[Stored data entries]

....

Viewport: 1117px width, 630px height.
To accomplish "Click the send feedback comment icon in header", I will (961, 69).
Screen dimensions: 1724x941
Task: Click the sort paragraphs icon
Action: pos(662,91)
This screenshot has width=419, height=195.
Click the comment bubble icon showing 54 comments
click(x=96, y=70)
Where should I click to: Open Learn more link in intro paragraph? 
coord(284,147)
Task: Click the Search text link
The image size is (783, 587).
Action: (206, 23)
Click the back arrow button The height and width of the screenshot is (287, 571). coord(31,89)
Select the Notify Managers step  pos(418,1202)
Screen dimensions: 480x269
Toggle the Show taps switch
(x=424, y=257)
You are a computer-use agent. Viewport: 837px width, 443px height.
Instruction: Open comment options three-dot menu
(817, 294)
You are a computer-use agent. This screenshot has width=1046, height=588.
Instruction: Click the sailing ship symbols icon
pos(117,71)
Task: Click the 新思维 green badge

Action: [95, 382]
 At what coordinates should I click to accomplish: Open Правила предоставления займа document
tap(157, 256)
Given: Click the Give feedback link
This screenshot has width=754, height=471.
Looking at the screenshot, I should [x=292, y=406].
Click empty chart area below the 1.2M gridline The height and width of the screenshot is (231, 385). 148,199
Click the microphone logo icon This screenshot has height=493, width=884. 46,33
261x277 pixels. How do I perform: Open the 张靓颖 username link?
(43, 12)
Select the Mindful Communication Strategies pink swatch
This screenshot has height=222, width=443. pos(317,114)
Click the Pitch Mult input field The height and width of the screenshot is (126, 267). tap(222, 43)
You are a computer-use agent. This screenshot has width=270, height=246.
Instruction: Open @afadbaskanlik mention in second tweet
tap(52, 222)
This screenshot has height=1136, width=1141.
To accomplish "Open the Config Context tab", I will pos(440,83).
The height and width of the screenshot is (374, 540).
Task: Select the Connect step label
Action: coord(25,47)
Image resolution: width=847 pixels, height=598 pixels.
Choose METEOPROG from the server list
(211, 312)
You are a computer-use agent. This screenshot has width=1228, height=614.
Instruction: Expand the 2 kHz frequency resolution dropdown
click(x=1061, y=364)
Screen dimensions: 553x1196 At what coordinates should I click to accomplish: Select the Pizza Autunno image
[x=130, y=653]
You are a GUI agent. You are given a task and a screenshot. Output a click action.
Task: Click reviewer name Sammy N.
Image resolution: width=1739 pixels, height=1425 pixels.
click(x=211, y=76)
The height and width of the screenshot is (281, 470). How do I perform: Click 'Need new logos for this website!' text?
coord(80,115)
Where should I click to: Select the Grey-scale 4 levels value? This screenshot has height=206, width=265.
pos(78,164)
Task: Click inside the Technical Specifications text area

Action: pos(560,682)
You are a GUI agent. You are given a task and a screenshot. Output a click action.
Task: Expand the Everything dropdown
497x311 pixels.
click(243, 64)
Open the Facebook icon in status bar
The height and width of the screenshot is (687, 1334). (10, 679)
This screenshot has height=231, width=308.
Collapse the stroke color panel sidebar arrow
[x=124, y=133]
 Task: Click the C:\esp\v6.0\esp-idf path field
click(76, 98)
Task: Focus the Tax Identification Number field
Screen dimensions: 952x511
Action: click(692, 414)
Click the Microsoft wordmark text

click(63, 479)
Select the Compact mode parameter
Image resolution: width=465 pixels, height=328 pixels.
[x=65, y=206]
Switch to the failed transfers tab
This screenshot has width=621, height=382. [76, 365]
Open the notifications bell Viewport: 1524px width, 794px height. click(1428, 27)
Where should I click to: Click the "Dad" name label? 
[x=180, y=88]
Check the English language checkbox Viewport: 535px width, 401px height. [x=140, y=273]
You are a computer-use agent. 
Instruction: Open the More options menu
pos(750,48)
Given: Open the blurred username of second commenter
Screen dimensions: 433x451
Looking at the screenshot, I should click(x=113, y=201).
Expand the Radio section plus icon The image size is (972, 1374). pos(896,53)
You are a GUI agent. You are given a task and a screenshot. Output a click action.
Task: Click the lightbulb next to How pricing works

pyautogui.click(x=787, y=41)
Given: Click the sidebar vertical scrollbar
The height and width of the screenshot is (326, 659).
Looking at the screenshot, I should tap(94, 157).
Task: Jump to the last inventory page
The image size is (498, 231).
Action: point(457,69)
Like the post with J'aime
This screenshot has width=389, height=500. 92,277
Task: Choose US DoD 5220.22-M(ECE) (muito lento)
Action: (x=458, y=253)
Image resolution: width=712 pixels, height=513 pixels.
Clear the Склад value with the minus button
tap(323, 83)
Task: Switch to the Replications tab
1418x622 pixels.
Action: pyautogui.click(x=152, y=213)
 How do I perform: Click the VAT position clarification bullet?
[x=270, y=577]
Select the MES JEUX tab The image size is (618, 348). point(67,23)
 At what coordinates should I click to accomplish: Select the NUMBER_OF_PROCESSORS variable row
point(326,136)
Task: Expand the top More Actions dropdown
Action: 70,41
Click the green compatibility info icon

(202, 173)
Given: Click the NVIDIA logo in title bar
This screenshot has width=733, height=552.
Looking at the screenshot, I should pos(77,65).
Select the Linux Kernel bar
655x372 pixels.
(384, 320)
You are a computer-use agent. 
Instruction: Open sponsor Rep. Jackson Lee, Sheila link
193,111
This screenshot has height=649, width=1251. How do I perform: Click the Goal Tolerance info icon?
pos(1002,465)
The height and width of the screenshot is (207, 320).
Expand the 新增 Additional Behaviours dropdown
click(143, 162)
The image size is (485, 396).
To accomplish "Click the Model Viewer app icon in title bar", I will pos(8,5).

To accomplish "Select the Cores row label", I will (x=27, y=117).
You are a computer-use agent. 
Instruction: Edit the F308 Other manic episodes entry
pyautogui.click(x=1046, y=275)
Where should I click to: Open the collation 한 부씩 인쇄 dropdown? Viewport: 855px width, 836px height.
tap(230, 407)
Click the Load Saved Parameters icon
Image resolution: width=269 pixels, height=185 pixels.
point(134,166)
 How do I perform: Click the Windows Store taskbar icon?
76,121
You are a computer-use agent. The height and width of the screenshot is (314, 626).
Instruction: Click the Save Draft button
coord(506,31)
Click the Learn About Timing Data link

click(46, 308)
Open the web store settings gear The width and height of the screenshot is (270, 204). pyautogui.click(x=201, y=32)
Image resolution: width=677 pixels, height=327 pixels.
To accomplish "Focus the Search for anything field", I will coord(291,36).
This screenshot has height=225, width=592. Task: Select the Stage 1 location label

....

→ WHAT THIS TASK INVOLVES: Word for word, copy out all of the data shown above.

→ RESULT BELOW:
Viewport: 1117px width, 630px height.
To accomplish "Click the send feedback comment icon in header", I will (961, 69).
Screen dimensions: 1724x941
Task: Click the sort paragraphs icon
Action: pos(662,91)
This screenshot has width=419, height=195.
Click the comment bubble icon showing 54 comments
click(x=96, y=70)
Where should I click to: Open Learn more link in intro paragraph? 
coord(284,147)
Task: Click the Search text link
The image size is (783, 587).
Action: (206, 23)
Click the back arrow button The height and width of the screenshot is (287, 571). coord(31,89)
Select the Notify Managers step  pos(418,1202)
Screen dimensions: 480x269
Toggle the Show taps switch
(x=424, y=257)
You are a computer-use agent. Viewport: 837px width, 443px height.
Instruction: Open comment options three-dot menu
(817, 294)
You are a computer-use agent. This screenshot has width=1046, height=588.
Instruction: Click the sailing ship symbols icon
pos(117,71)
Task: Click the 新思维 green badge

Action: [95, 382]
 At what coordinates should I click to accomplish: Open Правила предоставления займа document
tap(157, 256)
Given: Click the Give feedback link
This screenshot has width=754, height=471.
Looking at the screenshot, I should [x=292, y=406].
Click empty chart area below the 1.2M gridline The height and width of the screenshot is (231, 385). 148,199
Click the microphone logo icon This screenshot has height=493, width=884. 46,33
261x277 pixels. How do I perform: Open the 张靓颖 username link?
(43, 12)
Select the Mindful Communication Strategies pink swatch
This screenshot has height=222, width=443. pos(317,114)
Click the Pitch Mult input field The height and width of the screenshot is (126, 267). tap(222, 43)
You are a computer-use agent. This screenshot has width=270, height=246.
Instruction: Open @afadbaskanlik mention in second tweet
tap(52, 222)
This screenshot has height=1136, width=1141.
To accomplish "Open the Config Context tab", I will pos(440,83).
The height and width of the screenshot is (374, 540).
Task: Select the Connect step label
Action: coord(25,47)
Image resolution: width=847 pixels, height=598 pixels.
Choose METEOPROG from the server list
(211, 312)
You are a computer-use agent. This screenshot has width=1228, height=614.
Instruction: Expand the 2 kHz frequency resolution dropdown
click(x=1061, y=364)
Screen dimensions: 553x1196 At what coordinates should I click to accomplish: Select the Pizza Autunno image
[x=130, y=653]
You are a GUI agent. You are given a task and a screenshot. Output a click action.
Task: Click reviewer name Sammy N.
Image resolution: width=1739 pixels, height=1425 pixels.
click(x=211, y=76)
The height and width of the screenshot is (281, 470). How do I perform: Click 'Need new logos for this website!' text?
coord(80,115)
Where should I click to: Select the Grey-scale 4 levels value? This screenshot has height=206, width=265.
pos(78,164)
Task: Click inside the Technical Specifications text area

Action: pos(560,682)
You are a GUI agent. You are given a task and a screenshot. Output a click action.
Task: Expand the Everything dropdown
497x311 pixels.
click(243, 64)
Open the Facebook icon in status bar
The height and width of the screenshot is (687, 1334). (10, 679)
This screenshot has height=231, width=308.
Collapse the stroke color panel sidebar arrow
[x=124, y=133]
 Task: Click the C:\esp\v6.0\esp-idf path field
click(76, 98)
Task: Focus the Tax Identification Number field
Screen dimensions: 952x511
Action: click(692, 414)
Click the Microsoft wordmark text

click(63, 479)
Select the Compact mode parameter
Image resolution: width=465 pixels, height=328 pixels.
[x=65, y=206]
Switch to the failed transfers tab
This screenshot has width=621, height=382. [76, 365]
Open the notifications bell Viewport: 1524px width, 794px height. click(1428, 27)
Where should I click to: Click the "Dad" name label? 
[x=180, y=88]
Check the English language checkbox Viewport: 535px width, 401px height. [x=140, y=273]
You are a computer-use agent. 
Instruction: Open the More options menu
pos(750,48)
Given: Open the blurred username of second commenter
Screen dimensions: 433x451
Looking at the screenshot, I should click(x=113, y=201).
Expand the Radio section plus icon The image size is (972, 1374). pos(896,53)
You are a GUI agent. You are given a task and a screenshot. Output a click action.
Task: Click the lightbulb next to How pricing works

pyautogui.click(x=787, y=41)
Given: Click the sidebar vertical scrollbar
The height and width of the screenshot is (326, 659).
Looking at the screenshot, I should tap(94, 157).
Task: Jump to the last inventory page
The image size is (498, 231).
Action: point(457,69)
Like the post with J'aime
This screenshot has width=389, height=500. 92,277
Task: Choose US DoD 5220.22-M(ECE) (muito lento)
Action: (x=458, y=253)
Image resolution: width=712 pixels, height=513 pixels.
Clear the Склад value with the minus button
tap(323, 83)
Task: Switch to the Replications tab
1418x622 pixels.
Action: pyautogui.click(x=152, y=213)
 How do I perform: Click the VAT position clarification bullet?
[x=270, y=577]
Select the MES JEUX tab The image size is (618, 348). point(67,23)
 At what coordinates should I click to accomplish: Select the NUMBER_OF_PROCESSORS variable row
point(326,136)
Task: Expand the top More Actions dropdown
Action: 70,41
Click the green compatibility info icon

(202, 173)
Given: Click the NVIDIA logo in title bar
This screenshot has width=733, height=552.
Looking at the screenshot, I should pos(77,65).
Select the Linux Kernel bar
655x372 pixels.
(384, 320)
You are a computer-use agent. 
Instruction: Open sponsor Rep. Jackson Lee, Sheila link
193,111
This screenshot has height=649, width=1251. How do I perform: Click the Goal Tolerance info icon?
pos(1002,465)
The height and width of the screenshot is (207, 320).
Expand the 新增 Additional Behaviours dropdown
click(143, 162)
The image size is (485, 396).
To accomplish "Click the Model Viewer app icon in title bar", I will pos(8,5).

To accomplish "Select the Cores row label", I will (x=27, y=117).
You are a computer-use agent. 
Instruction: Edit the F308 Other manic episodes entry
pyautogui.click(x=1046, y=275)
Where should I click to: Open the collation 한 부씩 인쇄 dropdown? Viewport: 855px width, 836px height.
tap(230, 407)
Click the Load Saved Parameters icon
Image resolution: width=269 pixels, height=185 pixels.
point(134,166)
 How do I perform: Click the Windows Store taskbar icon?
76,121
You are a computer-use agent. The height and width of the screenshot is (314, 626).
Instruction: Click the Save Draft button
coord(506,31)
Click the Learn About Timing Data link

click(46, 308)
Open the web store settings gear The width and height of the screenshot is (270, 204). pyautogui.click(x=201, y=32)
Image resolution: width=677 pixels, height=327 pixels.
To accomplish "Focus the Search for anything field", I will coord(291,36).
This screenshot has height=225, width=592. Task: Select the Stage 1 location label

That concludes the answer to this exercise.